When reviewing applicants during your recruitment initiative, spend more time digging into an individual’s character and overall personality. Sometimes you can identify clues that may warrant you conducting a phone screen or inviting them to an interview when you take a closer look. For example purposes, let’s assume you are the hiring manager or CEO of an innovative tech company, and you are actively recruiting developers. You come across an applicant who recently graduated with a business degree, and was working as a developer on the side for their friend’s tech start-up, also held down a part-time job, and at the same time were a part of a club or community organization that developed tech solutions for not-for-profits. They have just graduated and have zero experience in the business world as a full-stack developer, and their formal education is outside of the tech space. I can almost guarantee that 90% of hiring managers would immediately discard this candidate without further investigation.
This is a mistake. This individual warrants at least a phone screen to uncover more information about their experiences and abilities outside of their formal schooling. Perhaps they are a savant when it comes to working with JavaScript, AWS, MongoDB, Kubernetes, Docker, API integration etc. etc. Maybe that project they took on for their friend was very complex and they accomplished a lot in their time spent on it, learning through practical application and through their own curiosity for self-learning. They clearly have a strong work-ethic, and are a self-starter who has a passion for technology, as this individual has spent all their extra time outside of school, mastering the technology stacks you may have been looking for while recruiting for a full-stack developer.

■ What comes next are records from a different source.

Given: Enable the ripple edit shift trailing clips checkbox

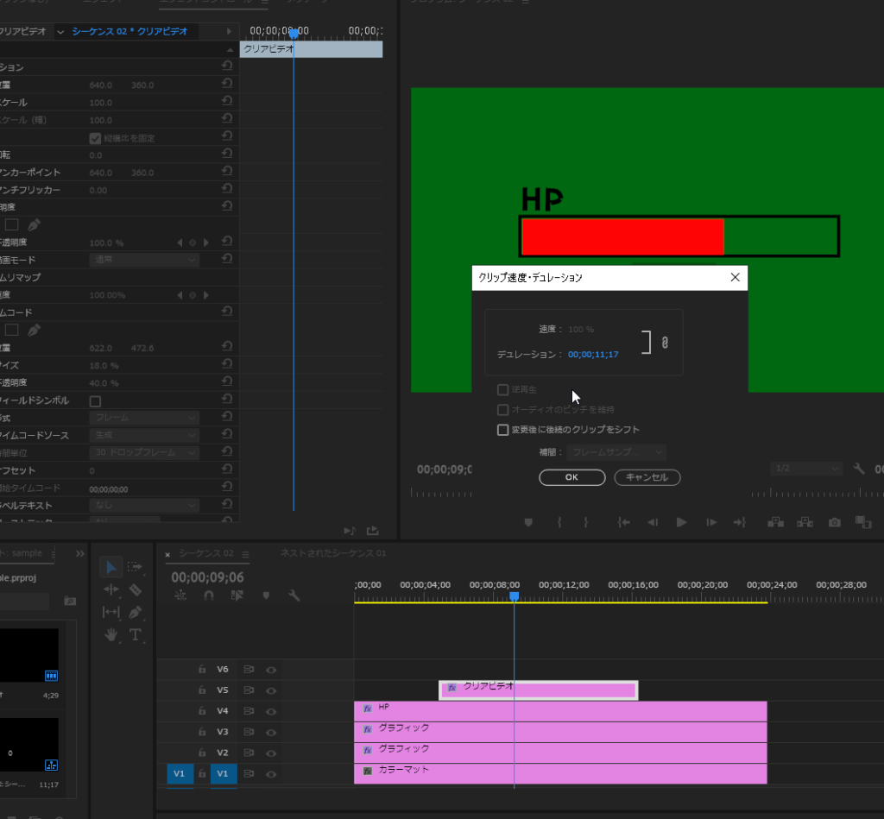Looking at the screenshot, I should (503, 430).
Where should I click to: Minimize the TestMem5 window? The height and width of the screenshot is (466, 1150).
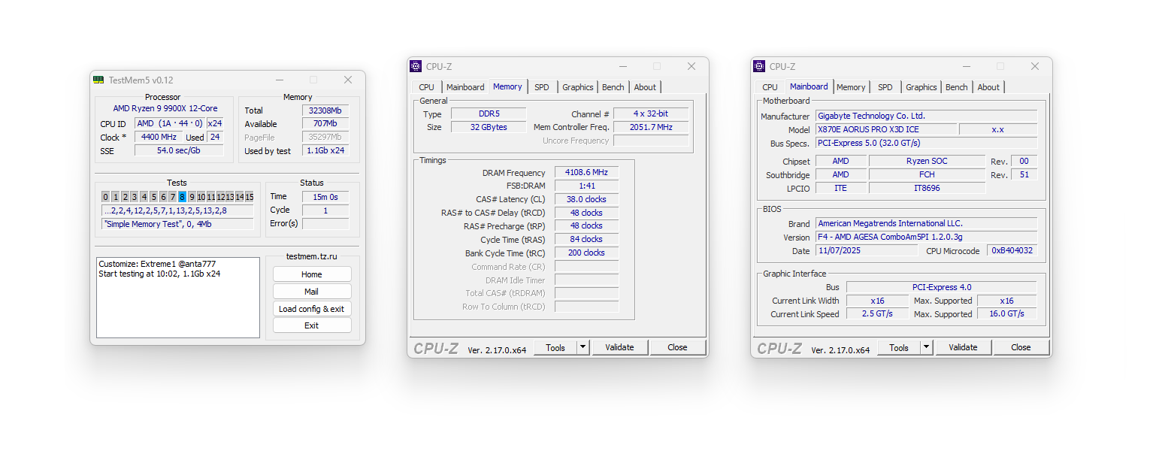pos(280,80)
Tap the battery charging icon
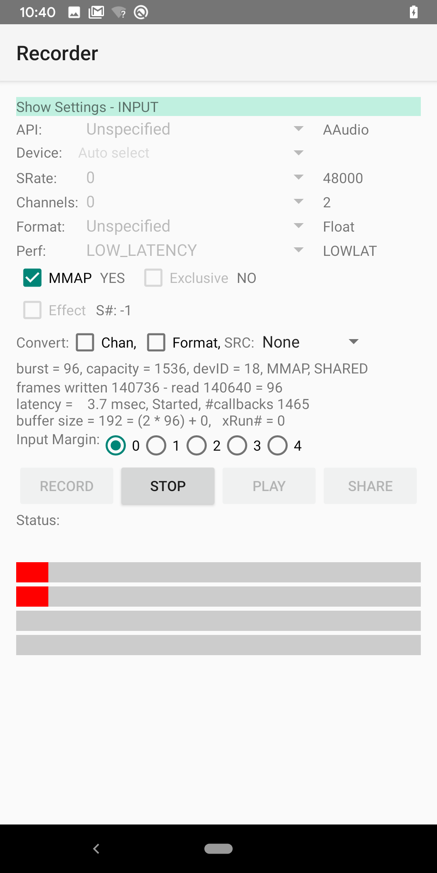This screenshot has width=437, height=873. pyautogui.click(x=414, y=13)
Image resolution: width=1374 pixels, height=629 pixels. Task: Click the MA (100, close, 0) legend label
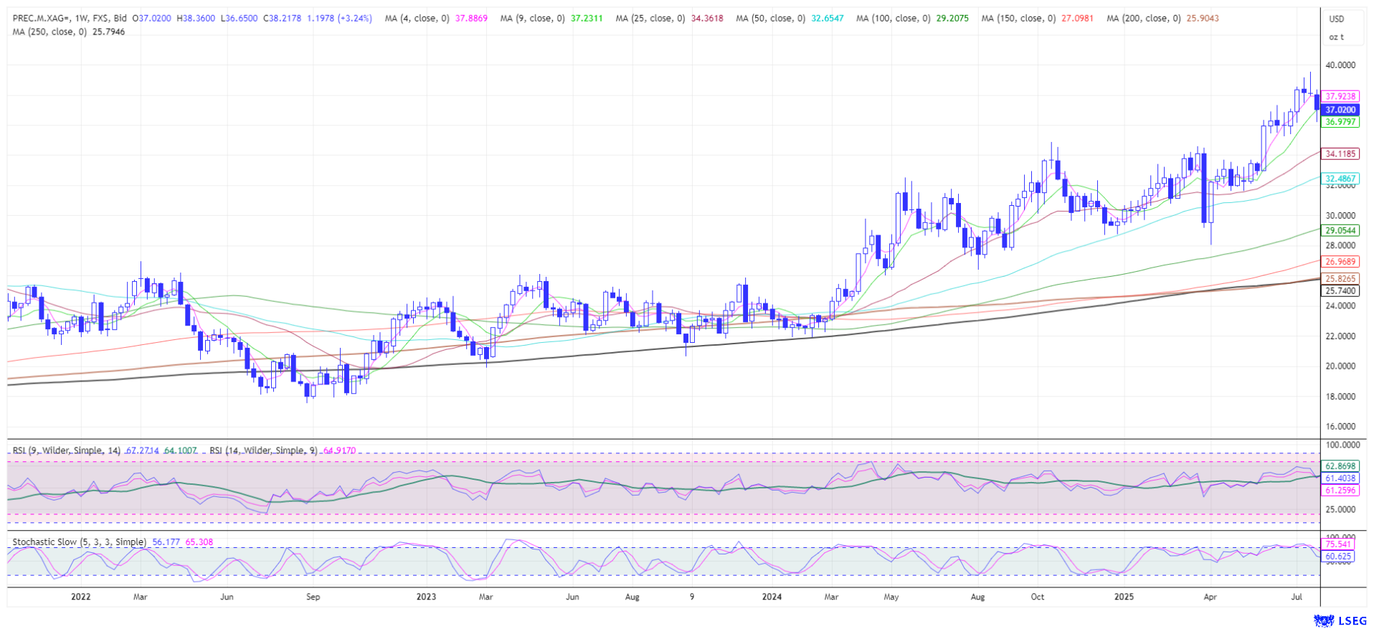893,19
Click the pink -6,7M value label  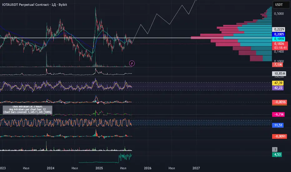[x=279, y=114]
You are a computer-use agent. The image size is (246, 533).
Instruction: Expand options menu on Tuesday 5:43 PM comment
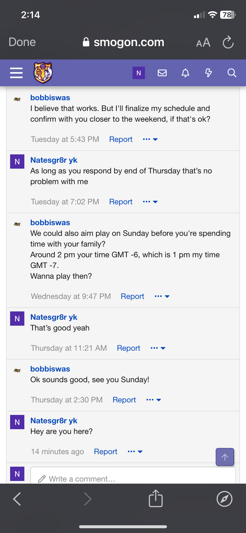pyautogui.click(x=150, y=139)
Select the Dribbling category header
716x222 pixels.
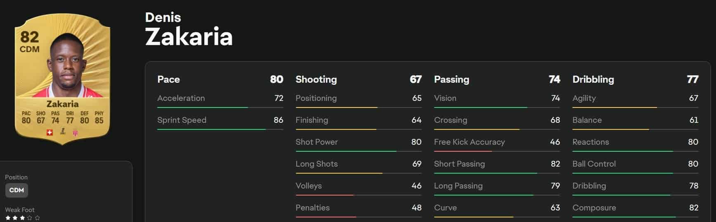[x=593, y=79]
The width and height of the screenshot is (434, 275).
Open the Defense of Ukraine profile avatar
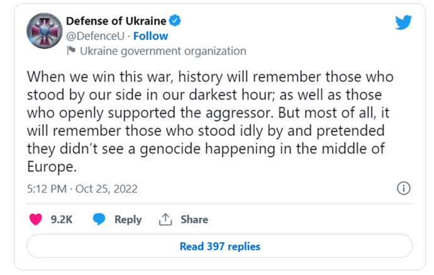(45, 31)
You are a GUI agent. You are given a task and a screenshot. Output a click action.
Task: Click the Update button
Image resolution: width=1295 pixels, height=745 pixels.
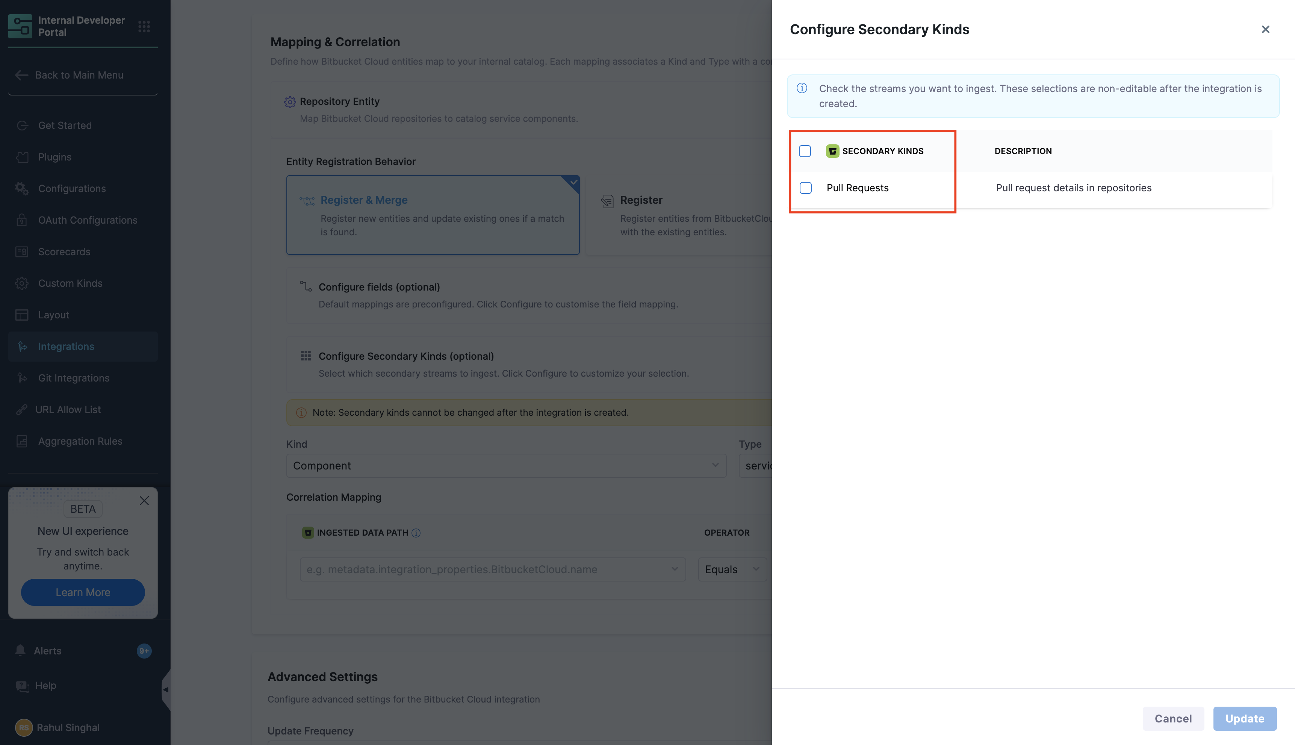(x=1244, y=718)
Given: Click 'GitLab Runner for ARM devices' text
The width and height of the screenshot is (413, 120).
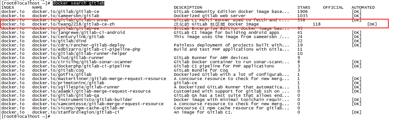Looking at the screenshot, I should [211, 58].
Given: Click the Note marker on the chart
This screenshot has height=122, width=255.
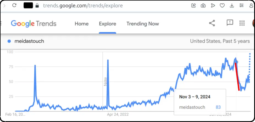Looking at the screenshot, I should click(x=105, y=81).
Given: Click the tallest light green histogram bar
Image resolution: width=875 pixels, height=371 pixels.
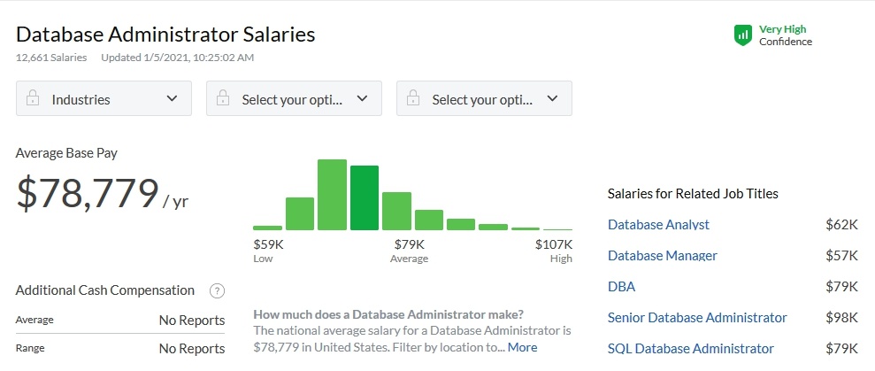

You need to leave room for interpretation. Yes, this will likely lengthen your recruitment and hiring process, but would it not be worth it to make sure you had the perfect candidate on the bus? I think it would be. If you are a company with limited resources when it comes to time and people you can dedicate to recruiting, like a tech startup, you could outsource your recruitment efforts to a reputable recruiting agency that has had success in your space. Just make sure that the recruiting firm you are in discussions with asks about your corporate culture, department’s culture and the hiring manager’s traits/characteristics. Any recruiting agency that does not dive deep with you to understand more than what your company does and the function of the role, is likely going to add no more value than posting a job on Indeed. They are simply going to funnel resumes that look “right” your way, and you will still be buried in candidates that may not be a fit. Ask a recruitment agency and yourself these questions about the hiring process:

  • Do we know our minimum skill threshold for success?
  • Do we know the character attributes of our top performers? Is there a common thread we need to pay attention to?
  • Are we evaluating the whole person and not just how they fit into the job description?
  • Do we have tools in place to test aptitude?
  • Do we have tools in place to measure characteristics?
  • Do we learn about the person’s personal accomplishments or hardships they have overcome?

If you do have the bandwidth to manage your own recruitment process, it is important to spend time developing ways to further investigate “the whole person.” When in talks with recruitment agencies, if they do not ask about or offer solutions around these questions, you are just as well off continuing the hiring process yourselves. They are likely going to do surface level sourcing that adds little to no value, and create more work for your internal team as poorly evaluated candidates flow in, in addition to your own internal efforts. So take the time the evaluate and revamp your recruitment strategy, yes, you will add layers to your process, but if in adding those layers you increase your quality of hires, reduce turn-over, increase the top and bottom line of your organization and discover more talent by taking more time, then it is most definitely going to be worth the extra effort. The diamonds in the rough are out there.